Exercise passage ::
-.-.-
As I pointed out in an earlier article, Wendy McElroy told me that feminists “are more dismissive of DNA than you realize because it has too often contradicted the account rendered by female rape victims. Namely, DNA testing has identified and released from jail too many men who were wrongly identified by their alleged victims. This weakens the argument that you should always believe the woman.” Indeed, I have read posts by feminist supporters of the Duke accuser who say that the trial only should be the woman making her accusations, and the defendants denying it, with the jury to decide which story is more believable.

What is important is that she held that DNA was irrelevant and should not be permitted to be a factor in the case, something that Nifong’s other supporters also declare. (While it is true that DNA is not used as evidence in many rape cases, that is because the alleged rape is not reported for several days after the incident has taken place, so no credible DNA material is able to be found. In order for the DNA tests to be valid, a woman’s body must be treated as a veritable crime scene in the hours immediately following the alleged rape. By the way, that is precisely what was done in the Duke case, so one can be assured that DNA results are not tangential to this case, despite Nifong’s attempts to ignore those results.)

Thus, if feminists hold that women almost always (and some feminists like Wendy Murphy maintain that women never make false rape claims) tell the truth in rape cases, then what do we make of the claims of Victoria Peterson and Ruby Bates? Feminists often will declare that a recantation of a rape charge also is proof that a rape occurred. (We have the logical absurdity in which testimony and testimony that contradicts the original testimony both are declared equally true and valid.)
-.-.-
Material supplied ::
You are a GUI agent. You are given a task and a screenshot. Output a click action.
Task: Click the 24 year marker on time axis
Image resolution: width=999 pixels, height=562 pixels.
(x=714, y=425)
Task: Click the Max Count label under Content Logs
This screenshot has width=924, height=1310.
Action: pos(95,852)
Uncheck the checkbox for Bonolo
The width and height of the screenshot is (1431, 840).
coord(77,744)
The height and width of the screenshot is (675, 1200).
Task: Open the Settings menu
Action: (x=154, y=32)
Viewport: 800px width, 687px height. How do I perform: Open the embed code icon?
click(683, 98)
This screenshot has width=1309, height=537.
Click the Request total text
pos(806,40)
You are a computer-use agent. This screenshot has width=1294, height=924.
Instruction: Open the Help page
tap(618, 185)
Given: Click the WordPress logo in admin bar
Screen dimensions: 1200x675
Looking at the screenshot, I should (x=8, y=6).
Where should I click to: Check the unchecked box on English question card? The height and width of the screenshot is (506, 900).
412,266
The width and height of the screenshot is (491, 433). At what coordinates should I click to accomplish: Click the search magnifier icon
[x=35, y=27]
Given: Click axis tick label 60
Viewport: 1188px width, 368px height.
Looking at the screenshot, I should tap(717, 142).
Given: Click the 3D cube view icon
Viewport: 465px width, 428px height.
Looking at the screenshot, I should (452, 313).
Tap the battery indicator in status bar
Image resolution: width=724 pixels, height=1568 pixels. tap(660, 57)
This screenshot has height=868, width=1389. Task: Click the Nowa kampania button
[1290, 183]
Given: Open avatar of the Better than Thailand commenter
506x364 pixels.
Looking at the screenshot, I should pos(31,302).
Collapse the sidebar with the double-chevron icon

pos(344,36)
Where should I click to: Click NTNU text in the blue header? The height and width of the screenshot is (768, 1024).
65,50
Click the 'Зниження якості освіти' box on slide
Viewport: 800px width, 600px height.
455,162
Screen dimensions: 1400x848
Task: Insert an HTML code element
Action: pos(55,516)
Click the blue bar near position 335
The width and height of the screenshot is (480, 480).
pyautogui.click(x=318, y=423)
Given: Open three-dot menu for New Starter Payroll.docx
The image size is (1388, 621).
-.-.-
Answer the following questions from the passage on DNA evidence in rape cases.
(a) According to Wendy McElroy, why are feminists dismissive of DNA?
(b) What reason does the passage give for DNA not being used as evidence in many rape cases?
(c) What do feminists often declare a recantation of a rape charge to be?

Response area ::
(a) DNA has too often contradicted the account given by female rape victims, identifying and releasing from jail too many men who were wrongly identified by their alleged victims.
(b) The alleged rape is not reported for several days after the incident, so no credible DNA material can be found.
(c) They declare it to be proof that a rape occurred.